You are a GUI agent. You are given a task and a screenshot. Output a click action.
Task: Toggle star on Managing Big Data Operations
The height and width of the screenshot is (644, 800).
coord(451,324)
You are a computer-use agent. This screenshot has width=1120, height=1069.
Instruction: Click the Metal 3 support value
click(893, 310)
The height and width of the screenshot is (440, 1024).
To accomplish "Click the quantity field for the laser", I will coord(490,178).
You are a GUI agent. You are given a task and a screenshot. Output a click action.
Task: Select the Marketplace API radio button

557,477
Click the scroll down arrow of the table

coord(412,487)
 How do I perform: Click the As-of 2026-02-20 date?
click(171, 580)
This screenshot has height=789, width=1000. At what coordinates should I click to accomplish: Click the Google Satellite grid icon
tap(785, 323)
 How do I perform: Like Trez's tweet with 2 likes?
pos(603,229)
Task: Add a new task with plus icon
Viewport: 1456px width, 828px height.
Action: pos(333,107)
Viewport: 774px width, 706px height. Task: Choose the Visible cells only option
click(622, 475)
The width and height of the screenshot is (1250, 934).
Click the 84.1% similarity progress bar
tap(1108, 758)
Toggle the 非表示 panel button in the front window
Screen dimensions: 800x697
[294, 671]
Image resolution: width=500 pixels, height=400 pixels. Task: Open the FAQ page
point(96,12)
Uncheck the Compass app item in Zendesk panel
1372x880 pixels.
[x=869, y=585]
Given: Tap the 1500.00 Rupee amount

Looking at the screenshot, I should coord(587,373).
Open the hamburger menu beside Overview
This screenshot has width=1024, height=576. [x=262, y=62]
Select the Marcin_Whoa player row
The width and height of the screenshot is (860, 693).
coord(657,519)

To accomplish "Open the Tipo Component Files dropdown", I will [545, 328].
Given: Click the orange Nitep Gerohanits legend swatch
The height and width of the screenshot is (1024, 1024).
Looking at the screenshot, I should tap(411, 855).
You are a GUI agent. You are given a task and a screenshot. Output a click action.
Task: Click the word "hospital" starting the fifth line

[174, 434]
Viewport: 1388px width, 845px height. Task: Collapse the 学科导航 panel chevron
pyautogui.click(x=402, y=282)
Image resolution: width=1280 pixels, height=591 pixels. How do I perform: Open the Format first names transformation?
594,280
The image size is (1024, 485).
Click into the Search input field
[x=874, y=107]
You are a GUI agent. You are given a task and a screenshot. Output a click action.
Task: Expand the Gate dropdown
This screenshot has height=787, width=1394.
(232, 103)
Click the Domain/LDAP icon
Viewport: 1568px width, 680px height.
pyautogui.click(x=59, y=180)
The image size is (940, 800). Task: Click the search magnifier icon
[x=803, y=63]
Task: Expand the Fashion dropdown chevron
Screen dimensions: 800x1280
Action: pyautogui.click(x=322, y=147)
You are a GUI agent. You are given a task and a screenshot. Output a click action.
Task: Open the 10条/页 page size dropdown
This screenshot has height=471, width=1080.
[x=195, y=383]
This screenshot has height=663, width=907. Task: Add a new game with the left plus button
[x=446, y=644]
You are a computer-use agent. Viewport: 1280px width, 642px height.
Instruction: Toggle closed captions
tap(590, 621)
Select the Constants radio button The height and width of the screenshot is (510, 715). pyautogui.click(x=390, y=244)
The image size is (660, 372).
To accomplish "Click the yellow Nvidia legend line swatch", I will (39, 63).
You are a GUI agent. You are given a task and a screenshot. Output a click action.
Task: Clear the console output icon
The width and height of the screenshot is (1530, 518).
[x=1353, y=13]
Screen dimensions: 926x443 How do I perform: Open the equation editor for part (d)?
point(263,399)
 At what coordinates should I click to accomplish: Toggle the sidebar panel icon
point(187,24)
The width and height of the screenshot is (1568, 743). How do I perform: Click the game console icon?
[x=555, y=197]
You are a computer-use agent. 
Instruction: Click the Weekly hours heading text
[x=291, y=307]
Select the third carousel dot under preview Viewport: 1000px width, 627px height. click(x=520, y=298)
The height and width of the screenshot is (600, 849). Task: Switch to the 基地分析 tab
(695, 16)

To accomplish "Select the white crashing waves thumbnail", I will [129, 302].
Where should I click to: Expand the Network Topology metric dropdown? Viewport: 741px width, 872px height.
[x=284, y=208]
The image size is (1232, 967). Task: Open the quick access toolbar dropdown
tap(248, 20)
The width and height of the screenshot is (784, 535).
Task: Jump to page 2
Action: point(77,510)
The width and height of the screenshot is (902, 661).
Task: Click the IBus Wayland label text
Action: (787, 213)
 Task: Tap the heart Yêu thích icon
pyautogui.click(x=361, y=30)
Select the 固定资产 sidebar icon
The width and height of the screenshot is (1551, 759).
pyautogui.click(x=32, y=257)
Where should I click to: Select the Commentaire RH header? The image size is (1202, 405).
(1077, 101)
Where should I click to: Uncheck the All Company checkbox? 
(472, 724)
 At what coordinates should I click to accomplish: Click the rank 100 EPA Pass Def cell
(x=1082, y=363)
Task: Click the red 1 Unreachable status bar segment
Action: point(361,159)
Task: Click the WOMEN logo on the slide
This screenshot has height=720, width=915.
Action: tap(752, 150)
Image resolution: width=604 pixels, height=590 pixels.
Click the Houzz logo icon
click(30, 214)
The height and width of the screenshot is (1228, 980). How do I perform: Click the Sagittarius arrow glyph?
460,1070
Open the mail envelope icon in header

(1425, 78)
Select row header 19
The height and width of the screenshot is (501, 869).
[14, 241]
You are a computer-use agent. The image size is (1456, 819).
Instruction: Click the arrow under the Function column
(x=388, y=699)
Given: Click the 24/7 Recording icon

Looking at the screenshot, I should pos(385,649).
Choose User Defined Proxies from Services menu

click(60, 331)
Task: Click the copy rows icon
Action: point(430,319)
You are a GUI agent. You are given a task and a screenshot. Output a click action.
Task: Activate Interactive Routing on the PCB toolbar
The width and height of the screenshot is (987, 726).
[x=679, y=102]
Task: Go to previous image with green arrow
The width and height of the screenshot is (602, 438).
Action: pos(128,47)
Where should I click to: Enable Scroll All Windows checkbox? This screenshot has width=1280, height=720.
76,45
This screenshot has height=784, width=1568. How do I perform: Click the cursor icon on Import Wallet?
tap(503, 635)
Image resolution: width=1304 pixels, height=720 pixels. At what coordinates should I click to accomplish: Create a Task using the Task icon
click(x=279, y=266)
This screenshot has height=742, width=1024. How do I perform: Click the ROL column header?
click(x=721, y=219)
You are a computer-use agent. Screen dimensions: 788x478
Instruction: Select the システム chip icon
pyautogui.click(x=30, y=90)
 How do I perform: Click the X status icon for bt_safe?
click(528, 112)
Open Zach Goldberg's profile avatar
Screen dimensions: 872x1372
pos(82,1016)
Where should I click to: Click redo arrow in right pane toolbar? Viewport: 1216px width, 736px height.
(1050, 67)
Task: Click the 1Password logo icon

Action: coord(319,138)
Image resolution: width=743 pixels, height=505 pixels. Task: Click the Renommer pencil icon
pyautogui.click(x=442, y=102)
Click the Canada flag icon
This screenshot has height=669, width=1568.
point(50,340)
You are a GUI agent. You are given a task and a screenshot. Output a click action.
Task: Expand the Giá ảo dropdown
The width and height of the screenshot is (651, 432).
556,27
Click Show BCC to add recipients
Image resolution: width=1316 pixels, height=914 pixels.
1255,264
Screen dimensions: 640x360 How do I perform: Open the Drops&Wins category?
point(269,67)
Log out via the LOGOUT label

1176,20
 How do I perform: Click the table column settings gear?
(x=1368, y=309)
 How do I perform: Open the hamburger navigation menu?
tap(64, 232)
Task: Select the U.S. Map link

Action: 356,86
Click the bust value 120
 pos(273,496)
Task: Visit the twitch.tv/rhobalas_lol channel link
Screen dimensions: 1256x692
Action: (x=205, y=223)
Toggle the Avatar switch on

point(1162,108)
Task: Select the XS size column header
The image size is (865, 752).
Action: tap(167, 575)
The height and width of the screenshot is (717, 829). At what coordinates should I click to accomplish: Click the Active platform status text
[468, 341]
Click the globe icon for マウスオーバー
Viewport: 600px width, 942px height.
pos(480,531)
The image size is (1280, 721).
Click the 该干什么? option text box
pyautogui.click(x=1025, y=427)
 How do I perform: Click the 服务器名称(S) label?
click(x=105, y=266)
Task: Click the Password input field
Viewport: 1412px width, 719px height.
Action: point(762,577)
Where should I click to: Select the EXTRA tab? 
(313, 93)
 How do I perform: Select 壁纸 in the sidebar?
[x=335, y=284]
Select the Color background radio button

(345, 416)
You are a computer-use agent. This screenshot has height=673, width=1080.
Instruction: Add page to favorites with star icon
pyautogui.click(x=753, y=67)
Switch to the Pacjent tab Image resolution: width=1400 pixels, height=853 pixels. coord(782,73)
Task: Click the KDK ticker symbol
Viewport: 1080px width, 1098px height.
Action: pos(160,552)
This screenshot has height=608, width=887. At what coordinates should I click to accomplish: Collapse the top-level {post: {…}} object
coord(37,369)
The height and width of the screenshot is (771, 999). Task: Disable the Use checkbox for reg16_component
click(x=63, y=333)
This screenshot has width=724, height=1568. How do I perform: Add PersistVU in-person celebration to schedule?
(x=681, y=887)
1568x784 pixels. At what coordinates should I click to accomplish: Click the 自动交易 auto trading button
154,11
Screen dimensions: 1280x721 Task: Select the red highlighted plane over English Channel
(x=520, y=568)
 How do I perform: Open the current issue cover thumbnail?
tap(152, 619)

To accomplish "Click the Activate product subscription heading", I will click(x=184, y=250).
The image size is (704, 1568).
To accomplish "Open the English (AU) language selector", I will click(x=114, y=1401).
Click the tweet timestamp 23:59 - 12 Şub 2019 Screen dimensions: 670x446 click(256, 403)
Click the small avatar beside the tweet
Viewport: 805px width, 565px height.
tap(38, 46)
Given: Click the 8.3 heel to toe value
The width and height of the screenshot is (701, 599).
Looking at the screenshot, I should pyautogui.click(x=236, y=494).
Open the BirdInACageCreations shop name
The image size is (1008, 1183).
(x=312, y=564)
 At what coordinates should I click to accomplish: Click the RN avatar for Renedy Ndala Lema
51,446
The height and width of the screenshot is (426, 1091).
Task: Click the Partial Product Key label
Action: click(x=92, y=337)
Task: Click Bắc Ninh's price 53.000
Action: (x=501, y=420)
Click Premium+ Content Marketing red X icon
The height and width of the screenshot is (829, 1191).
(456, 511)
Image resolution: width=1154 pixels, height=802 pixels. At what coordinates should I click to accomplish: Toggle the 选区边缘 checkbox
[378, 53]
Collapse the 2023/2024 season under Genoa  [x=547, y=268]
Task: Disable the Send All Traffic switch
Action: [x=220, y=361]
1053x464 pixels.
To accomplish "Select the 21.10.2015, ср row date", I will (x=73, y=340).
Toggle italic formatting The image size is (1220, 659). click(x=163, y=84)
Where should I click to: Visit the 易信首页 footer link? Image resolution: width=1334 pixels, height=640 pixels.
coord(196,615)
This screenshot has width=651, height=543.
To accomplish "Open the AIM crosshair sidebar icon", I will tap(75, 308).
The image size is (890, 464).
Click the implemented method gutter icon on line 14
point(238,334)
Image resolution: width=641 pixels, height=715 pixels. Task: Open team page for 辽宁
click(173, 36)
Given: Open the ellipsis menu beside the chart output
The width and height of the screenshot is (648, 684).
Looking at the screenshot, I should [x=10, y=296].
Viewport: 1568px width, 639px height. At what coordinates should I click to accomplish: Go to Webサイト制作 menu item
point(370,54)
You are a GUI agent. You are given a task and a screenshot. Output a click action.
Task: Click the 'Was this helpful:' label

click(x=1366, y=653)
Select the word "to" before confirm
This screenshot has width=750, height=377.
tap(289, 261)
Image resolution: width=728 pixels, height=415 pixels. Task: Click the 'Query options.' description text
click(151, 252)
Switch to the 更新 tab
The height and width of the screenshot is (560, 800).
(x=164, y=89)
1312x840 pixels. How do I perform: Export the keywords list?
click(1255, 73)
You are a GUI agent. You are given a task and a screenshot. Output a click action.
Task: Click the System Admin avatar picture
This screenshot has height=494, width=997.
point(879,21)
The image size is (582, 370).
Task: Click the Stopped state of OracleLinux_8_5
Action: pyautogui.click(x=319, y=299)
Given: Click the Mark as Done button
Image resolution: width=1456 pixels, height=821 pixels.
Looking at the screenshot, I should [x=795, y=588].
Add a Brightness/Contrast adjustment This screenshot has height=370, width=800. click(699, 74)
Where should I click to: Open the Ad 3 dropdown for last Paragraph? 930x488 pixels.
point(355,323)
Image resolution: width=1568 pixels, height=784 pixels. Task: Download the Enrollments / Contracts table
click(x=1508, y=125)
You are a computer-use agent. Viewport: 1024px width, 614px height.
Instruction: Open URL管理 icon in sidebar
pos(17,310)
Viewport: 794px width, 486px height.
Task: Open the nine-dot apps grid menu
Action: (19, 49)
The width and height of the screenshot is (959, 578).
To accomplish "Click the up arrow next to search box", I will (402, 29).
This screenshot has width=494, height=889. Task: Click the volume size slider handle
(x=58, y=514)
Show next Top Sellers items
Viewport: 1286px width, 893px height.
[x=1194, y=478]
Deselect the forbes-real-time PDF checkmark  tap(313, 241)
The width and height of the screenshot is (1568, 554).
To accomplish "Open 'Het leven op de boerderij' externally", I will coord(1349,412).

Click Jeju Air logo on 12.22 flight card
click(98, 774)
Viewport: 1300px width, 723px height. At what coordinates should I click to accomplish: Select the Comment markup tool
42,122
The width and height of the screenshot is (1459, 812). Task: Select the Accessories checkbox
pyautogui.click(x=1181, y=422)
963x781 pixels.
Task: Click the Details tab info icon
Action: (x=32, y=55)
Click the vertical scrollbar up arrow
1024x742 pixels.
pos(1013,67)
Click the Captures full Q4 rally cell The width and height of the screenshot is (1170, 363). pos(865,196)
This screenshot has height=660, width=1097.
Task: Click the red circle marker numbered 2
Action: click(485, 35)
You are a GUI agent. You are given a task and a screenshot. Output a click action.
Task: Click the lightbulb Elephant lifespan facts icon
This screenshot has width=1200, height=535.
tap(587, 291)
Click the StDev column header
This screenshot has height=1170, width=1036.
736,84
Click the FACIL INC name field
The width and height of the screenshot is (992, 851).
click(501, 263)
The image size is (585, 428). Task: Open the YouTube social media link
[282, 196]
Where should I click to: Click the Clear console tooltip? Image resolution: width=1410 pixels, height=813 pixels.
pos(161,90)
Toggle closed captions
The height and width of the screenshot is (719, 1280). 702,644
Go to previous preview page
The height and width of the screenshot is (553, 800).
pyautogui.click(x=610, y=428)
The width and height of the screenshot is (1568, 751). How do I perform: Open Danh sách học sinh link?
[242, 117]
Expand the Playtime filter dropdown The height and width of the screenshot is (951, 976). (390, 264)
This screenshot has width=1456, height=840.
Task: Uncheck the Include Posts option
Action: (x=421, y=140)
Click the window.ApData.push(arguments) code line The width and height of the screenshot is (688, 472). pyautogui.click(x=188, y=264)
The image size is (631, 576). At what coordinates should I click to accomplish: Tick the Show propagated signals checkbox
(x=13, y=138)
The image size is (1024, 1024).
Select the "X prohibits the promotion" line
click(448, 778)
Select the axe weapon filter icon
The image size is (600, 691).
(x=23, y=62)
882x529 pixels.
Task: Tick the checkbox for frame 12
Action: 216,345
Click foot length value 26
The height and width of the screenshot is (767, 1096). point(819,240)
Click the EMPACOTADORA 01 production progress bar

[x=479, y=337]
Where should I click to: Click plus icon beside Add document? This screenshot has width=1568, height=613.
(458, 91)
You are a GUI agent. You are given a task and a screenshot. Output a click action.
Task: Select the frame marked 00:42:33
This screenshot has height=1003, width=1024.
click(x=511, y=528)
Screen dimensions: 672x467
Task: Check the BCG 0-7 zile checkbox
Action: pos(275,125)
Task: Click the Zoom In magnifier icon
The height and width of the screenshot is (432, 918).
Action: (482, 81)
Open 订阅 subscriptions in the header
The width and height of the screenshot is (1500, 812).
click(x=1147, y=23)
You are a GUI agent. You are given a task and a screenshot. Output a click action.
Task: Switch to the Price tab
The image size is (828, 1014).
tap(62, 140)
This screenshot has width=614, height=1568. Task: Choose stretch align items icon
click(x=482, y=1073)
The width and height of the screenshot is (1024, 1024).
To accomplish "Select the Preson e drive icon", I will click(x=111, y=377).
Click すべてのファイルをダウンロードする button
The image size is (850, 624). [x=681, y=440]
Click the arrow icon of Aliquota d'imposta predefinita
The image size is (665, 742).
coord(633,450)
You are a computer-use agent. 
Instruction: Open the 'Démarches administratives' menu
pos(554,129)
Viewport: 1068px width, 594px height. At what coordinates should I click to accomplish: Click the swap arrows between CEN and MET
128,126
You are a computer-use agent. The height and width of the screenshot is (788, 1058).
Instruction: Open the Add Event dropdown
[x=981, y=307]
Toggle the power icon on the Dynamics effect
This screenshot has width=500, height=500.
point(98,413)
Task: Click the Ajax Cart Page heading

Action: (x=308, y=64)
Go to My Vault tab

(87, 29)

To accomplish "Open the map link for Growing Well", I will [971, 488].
========
- What is required: Could you transcribe the entries above word for word, from the line with "Click the Canada flag icon" down to the line with "Click Show BCC to add recipients", keeping both?

- Exercise result:
Click the Canada flag icon
This screenshot has height=669, width=1568.
point(50,340)
You are a GUI agent. You are given a task and a screenshot. Output a click action.
Task: Expand the Giá ảo dropdown
The width and height of the screenshot is (651, 432).
556,27
Click Show BCC to add recipients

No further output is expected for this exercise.